I see this on Facebook all the time, and I want to comment on their posts with “Look- I know you received a good education because I did, and we grew up in the same town and went to the same school, and it is regularly rated one of the best school systems in the state. You also attended a very good college. You’re an adult and you have a job and a family and you pay taxes and own a home. So why do you insist on showing the world that you can’t write a sentence that doesn’t make you look like you’re five years old?”
I was all ready to do the research and justify my claim when I stopped to remember that this post was about things I’m irrationally picky about. Ergo, no need to make the argument. I’ll just embrace your helpfulness in proving how irrational my pickiness about flavored vodka really is.
Minor and irrational: Microwaves that have a read out that says “YOUR FOOD IS READY.”
When, it’s not, actually, ready yet. I will be the judge of that. Last time I shopped for a microwave I made sure to avoid that feature.

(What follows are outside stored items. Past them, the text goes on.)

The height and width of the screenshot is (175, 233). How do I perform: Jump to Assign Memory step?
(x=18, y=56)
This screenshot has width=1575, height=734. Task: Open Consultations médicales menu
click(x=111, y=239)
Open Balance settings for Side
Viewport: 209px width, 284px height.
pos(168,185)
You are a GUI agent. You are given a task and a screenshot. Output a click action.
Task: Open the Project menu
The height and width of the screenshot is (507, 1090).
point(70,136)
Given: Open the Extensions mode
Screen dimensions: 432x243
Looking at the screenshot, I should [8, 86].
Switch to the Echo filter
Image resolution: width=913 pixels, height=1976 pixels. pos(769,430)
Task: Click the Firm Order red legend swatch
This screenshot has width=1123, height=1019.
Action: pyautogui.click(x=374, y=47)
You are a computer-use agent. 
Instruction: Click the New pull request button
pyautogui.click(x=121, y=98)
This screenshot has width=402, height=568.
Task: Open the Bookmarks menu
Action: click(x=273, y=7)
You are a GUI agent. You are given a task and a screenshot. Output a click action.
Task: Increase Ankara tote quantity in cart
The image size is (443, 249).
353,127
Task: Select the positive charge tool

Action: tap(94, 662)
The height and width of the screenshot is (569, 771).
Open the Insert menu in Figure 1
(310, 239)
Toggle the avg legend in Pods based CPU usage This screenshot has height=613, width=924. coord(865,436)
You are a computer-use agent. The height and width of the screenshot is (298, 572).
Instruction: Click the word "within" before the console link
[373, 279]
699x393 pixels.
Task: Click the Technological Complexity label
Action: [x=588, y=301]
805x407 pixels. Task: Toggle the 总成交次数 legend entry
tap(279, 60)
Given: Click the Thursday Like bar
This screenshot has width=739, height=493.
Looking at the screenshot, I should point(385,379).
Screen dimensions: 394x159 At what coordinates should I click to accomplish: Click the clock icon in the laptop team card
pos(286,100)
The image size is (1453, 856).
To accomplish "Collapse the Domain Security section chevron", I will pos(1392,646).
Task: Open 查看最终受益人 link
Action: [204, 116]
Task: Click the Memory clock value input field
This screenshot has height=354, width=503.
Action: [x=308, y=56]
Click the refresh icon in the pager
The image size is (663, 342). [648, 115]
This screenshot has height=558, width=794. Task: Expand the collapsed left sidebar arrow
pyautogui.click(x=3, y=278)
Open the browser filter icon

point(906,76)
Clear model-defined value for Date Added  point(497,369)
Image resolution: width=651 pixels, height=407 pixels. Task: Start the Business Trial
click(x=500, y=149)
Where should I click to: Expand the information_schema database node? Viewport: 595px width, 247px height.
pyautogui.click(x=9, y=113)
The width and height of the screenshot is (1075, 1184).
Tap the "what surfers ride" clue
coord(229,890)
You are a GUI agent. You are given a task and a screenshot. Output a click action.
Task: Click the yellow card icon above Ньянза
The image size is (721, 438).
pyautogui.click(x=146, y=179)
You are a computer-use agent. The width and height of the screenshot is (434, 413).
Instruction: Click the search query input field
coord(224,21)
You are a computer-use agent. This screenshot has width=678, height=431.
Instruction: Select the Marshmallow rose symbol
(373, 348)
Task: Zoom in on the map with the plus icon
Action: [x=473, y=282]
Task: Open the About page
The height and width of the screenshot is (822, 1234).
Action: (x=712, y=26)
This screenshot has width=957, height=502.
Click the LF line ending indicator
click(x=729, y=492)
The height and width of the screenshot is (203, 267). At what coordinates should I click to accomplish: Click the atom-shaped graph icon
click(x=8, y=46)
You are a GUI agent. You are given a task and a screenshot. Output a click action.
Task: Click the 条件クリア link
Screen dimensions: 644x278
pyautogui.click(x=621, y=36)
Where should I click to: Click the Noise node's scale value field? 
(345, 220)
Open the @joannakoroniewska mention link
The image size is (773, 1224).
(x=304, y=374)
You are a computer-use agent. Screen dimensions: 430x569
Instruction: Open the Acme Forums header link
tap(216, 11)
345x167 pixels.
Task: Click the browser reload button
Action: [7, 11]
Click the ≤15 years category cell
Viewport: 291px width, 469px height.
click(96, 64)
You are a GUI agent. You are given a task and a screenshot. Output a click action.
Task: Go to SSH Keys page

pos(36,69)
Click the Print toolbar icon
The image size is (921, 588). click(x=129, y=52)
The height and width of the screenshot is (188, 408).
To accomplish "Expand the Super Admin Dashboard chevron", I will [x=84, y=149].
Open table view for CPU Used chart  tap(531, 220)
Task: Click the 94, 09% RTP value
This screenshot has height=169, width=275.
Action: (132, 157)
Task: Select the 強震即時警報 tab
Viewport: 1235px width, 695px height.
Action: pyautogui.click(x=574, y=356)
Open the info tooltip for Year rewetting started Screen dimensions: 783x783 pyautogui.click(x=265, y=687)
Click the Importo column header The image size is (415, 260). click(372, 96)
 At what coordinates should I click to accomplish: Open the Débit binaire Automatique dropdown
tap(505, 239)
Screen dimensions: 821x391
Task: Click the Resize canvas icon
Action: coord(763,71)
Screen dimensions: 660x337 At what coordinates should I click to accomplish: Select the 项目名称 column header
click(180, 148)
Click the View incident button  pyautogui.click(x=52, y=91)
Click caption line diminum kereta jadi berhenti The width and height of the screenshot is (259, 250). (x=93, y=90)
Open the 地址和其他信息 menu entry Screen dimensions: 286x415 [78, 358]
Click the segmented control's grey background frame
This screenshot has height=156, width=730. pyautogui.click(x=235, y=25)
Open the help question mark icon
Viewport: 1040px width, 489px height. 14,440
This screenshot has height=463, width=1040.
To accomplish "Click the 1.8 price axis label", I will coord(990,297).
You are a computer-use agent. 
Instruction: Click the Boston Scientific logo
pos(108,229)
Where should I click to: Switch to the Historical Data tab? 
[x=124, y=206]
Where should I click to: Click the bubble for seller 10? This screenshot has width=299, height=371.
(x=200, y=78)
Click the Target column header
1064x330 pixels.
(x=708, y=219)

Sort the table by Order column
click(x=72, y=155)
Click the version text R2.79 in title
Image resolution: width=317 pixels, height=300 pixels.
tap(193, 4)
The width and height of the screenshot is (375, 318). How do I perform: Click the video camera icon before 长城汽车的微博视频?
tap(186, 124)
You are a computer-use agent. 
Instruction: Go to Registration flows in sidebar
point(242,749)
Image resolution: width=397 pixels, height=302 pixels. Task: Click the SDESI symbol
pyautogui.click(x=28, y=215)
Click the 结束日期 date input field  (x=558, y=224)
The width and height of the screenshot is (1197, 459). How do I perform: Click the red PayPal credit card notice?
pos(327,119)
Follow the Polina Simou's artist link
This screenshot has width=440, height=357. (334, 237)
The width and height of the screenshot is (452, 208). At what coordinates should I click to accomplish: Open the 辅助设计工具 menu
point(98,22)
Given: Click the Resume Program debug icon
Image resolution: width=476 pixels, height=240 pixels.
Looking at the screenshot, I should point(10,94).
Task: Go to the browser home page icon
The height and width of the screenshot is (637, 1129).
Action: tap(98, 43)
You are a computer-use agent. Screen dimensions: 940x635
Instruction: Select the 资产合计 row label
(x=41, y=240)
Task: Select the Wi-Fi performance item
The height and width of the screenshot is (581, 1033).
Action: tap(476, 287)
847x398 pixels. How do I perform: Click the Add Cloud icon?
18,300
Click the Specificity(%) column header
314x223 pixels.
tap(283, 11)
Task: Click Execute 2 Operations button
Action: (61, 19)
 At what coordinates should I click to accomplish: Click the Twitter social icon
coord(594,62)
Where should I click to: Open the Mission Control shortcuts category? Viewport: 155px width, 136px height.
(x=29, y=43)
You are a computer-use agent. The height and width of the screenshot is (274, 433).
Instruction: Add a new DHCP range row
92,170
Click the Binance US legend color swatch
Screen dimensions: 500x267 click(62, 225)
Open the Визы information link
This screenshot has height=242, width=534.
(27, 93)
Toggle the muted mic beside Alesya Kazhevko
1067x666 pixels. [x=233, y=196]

Misspellings on professionally-done signs for businesses or products. “Body’s By Jake.” “Condon’s Auto Alinement.” “Bob’s Family Dinning.” “Featuring “Lite” Meals.” (All real signs in my area - if you don’t care enough to have it spelled right, I’m not giving you my business because right there, I’m assuming incompetency and lack of attention to detail.)
Also “Convenient Location!” Convenient to whom, exactly? And, define “convenient.”
Oh, while I am at it: “Construction, Decks and More!” “Heating, Cooling and More!” What the hell is “more”? Interpretive Dance? Custom lamp shades? Kitchen table plastic surgery and cat neutering while u wait? What?
I’m not sure if this is what the OP is looking for, but I believe the “singular they” is an abomination which must be ruthlessly eradicated from the language.
I still maintain that al dente can be idiomatically translated to mean "firm to the bite or “slightly yielding to the bite”. Does “more al dente” mean more firm or less firm? (While I would argue more firm, most people use it to mean less firm and this is what I am irrational about). Just tell me in English how you like your pasta already!